The effective diffusivity ends up being the sum of the molecular and eddy diffusivities. So just by using an elevated value for the viscosity and diffusivity, you are already using an eddy viscosity model.

The eddy viscosity model is simple and for that reason is very popular. It can work well even with a constant eddy diffusivity. However, it does assume that the flux is aligned down gradient, which is not true even in simple turbulent flows as the physics of turbulence is quite different from that of colliding molecules leading to the viscous stress law (§4.4,10.1) (Pope, 2000). So we might want something a little bit more sophisticated.

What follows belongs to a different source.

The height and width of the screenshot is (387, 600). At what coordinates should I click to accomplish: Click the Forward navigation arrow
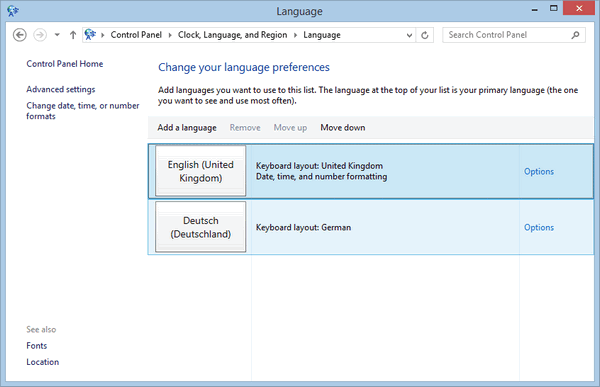click(x=40, y=35)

  • 1And even then, $\eta$ gives the maximum allowable grid spacing. There is significant flow structure smaller than $\eta$.
  • 2In reality there is no need to resolve all motions down to the Kolmogorov length scale to achieve acceptable accuracy. Perhaps good results can be achieved if 80\% of the kinetic energy is resolved (§13) (Pope, 2000).